Dieu (ou son messager), sous l'apparence d'un enfant, intime à Moïse de retourner en Égypte libérer « son peuple ». Le personnage de Moïse est, à partir de ce moment, partagé. Il fait confiance à ce Dieu sans vraiment savoir pourquoi, suit ses ordres mais est parfois répugné par les manifestations de la colère divine. Il est totalement dépassé.
La figure de l'enfant pour représenter Dieu est un autre parti pris intéressant. Cet enfant, sensé représenter l'innocence, la bonté, la pureté, est capable de tuer, même des innocents (le meurtre des bébés égyptiens, par exemple). Nous avons donc affaire à un « Dieu enfant », un Dieu capricieux.
On connaît tous plus ou moins le Dieu cruel et vengeur de la Bible. Lui donner ce visage est inattendu.
D'ailleurs, la colère divine, sous la forme des multiples plaies subies par l’Égypte, est impressionnante à l'écran. Les scènes des mouches et des crocodiles, notamment, sont extrêmement bien réalisées.
C'est également dans la seconde partie du film, je l'avais déjà dit, que Ramsès devient enfin intéressant . La cruauté du souverain (qui n'hésite pas à exécuter de nombreux esclaves) est mise en parallèle avec la peine du père de famille. Ramsès apparaît comme un souverain dépassé par les événements, qui ne connaît que la force, force ici inutile.
Moïse et Ramsès se retrouvent donc tous les deux impuissants...simples mortels ennemis dont le destin dépend d'un Dieu qui fait justice en semant la mort. C'est bien amené, et le spectateur le ressent, cette fois.
Par contre, Moïse qui entraîne les esclaves à se battre sous le nez des égyptiens...c'est un détail mais ça m'a fait sortir du film pour un petit moment. C'est un peu le gros raccourci scénaristique du film.

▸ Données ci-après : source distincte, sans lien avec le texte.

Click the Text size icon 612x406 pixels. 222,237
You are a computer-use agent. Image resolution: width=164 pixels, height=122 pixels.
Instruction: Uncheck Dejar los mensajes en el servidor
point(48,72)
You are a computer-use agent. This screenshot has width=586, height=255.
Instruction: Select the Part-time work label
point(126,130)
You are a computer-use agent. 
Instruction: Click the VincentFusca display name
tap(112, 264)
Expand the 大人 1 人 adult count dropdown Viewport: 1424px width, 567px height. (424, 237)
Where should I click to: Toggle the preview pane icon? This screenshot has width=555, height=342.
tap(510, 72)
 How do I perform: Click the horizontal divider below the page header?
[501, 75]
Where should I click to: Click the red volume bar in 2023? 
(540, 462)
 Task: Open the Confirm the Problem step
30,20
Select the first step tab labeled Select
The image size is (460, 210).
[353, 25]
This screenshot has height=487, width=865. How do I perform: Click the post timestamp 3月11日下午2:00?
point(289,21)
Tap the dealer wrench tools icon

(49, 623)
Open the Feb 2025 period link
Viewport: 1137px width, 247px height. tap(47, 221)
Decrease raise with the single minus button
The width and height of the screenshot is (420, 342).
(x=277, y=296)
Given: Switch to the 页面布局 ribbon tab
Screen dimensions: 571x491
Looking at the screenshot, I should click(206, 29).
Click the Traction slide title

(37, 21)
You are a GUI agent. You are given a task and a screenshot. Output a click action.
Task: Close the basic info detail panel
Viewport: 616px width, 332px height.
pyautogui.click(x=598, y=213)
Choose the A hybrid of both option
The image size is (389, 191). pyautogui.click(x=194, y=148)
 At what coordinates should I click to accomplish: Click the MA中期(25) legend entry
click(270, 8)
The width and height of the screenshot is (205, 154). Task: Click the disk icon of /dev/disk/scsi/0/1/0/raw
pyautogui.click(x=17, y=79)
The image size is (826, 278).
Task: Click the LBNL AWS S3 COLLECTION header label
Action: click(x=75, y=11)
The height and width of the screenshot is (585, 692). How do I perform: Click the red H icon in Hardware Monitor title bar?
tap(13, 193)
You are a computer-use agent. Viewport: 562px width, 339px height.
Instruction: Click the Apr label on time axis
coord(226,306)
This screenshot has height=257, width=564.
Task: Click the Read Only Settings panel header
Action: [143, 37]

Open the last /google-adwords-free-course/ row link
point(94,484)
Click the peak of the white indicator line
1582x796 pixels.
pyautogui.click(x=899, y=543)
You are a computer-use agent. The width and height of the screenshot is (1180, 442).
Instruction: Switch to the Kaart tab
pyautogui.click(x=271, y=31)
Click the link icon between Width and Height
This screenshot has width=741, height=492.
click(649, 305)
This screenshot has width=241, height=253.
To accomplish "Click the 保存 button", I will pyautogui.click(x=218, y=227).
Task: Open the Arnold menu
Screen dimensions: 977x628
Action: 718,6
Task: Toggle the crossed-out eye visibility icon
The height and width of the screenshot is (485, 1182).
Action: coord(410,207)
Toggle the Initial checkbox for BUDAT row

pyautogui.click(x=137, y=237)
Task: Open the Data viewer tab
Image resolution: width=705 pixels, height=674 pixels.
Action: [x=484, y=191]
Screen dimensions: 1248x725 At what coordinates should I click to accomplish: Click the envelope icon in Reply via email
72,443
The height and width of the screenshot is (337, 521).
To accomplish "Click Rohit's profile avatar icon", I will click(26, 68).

Ridley Scott a décidé de limiter les plans aériens pour filmer l'Exode et s'est limité à des plans larges et des scènes de foule qui rendent le peuple hébreux plus concret, plus humain.
Il a également eu la présence d'esprit (et Dieu merci), de ne pas montrer un Moïse tout puissant écartant la Mer Rouge à la force de ses bras mais a choisi une métaphore plus subtile pour expliquer la séparation des eaux.
Enfin, la scène de l'armée de Pharaon écrasée par les eaux est très impressionnante, sans être too-much. Le final est donc plutôt bien géré.


Pour conclure, « Exodus » n'est pas un grand film, ni même un bon film. Ruiné par un jeu d'acteurs peu convaincant, des transitions scénaristiques d'une qualité douteuse, des dialogues réchauffés, un manque de profondeur dans les relations entre les personnages, des plans bateaux, et j'en passe, il est sauvé du naufrage par une seconde partie bien menée, tant dans l'évolution de la psychologie des personnages que dans la gestion des effets spéciaux et l'utilisation des plans intéressants.
Une chose est cependant sur, ce n'est pas avec ce film que Ridley Scott sera à nouveau considéré comme un « grand » réalisateur (il faudra attendre « Seul sur Mars » dont je vous invite chaleureusement à lire ma critique!).